Essa greve foi uma aula de ativismo e de comunicação com a cidade. Essa vitória foi mais que especial, apesar de parcial,
ainda não atende as necessidades básicas para a subsistência, mas vermos os
garis nas ruas, não varrendo, mas lutando e conquistando seus objetivos foi uma
imensa satisfação.
Reunião
carnavalesca-reeleitoral
O principal dado comemorado na reunião carnavalesca
do meio da semana, entre Dona Dilma Rousseff, Lula, postes, agregados e
seus principais estrategistas de campanha, sem nenhum escrúpulo, no Palácio da
Alvorada (oficialmente não é sede de campanha).
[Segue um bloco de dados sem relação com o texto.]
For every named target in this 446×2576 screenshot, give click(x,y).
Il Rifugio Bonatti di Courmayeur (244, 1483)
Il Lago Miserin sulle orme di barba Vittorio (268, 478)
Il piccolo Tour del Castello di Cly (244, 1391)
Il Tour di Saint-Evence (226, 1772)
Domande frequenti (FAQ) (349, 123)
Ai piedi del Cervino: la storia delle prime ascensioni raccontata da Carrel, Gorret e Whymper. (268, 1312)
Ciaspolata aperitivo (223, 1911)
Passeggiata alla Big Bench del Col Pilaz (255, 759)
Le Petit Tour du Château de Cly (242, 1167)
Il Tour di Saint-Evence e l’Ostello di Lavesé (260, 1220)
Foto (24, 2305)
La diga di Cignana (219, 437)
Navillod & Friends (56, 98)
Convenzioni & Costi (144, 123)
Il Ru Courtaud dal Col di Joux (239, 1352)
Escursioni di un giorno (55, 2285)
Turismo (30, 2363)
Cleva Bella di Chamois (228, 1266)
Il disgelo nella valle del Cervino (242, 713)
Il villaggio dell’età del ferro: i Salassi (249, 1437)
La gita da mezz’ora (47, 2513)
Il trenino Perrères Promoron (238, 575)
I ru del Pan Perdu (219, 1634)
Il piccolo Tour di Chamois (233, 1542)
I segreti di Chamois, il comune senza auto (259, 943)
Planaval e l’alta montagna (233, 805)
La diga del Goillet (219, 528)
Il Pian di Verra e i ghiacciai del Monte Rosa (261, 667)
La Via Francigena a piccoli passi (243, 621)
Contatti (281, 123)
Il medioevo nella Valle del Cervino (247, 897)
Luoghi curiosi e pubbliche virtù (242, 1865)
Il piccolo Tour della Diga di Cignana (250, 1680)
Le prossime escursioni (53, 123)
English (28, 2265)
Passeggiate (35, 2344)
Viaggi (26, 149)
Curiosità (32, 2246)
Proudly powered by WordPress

O PT já começa a corrida reeleitoral
com pelo menos 25 milhões de votos garantidos e consolidados para a largada de
Dilma, principalmente nas regiões Norte e Nordeste.
Também ficou definida a principal ofensiva da
campanha petista. O ataque será comandado pelo coordenador da área de
Comunicação Digital da campanha, Franklin Martins, como já havia escrito. Os alvos serão aqueles sites
e blogs que fazem oposição sistemática ao PT. A chamada “Militância em
Ambientes Virtuais” promoverá os ataques nas áreas de comentários, com críticas
e tentativas de desmoralização, usando pseudônimos. Ao mesmo tempo, vão inundar
as redes sociais com propaganda pró-ações de governo.
Coma já adiantei, o projeto reeleitoral já dispõe
de pelo menos R$ 2 bilhões. Assim, vai sobrar dinheiro para o investimento em
marketagem política e propaganda muito bem remunerada. O partido promete um
espetáculo de “guerra eletrônica” contra os adversários (que eles preferem
classificar de “inimigos”). Dona Dilma Rousseff, Lula, postes e
pelegos agregados vêm com tudo para continuar no poder.
Com essa
falsa oposição que está aí, com muita grana sobrando e o risco de fraude
eleitoral, ficam mais quatro anos no comando do “condomínio” facilmente (como
eles se referem ao poder, nas conversas reservadas). A não ser que Joaquim
Barbosa queira se aventurar nessa corrida pelo Poder, seria a única forma de tumultuar
a vida dos petistas.
*Com
informações do Coletivo Mídia Informal e Mídia Ninja.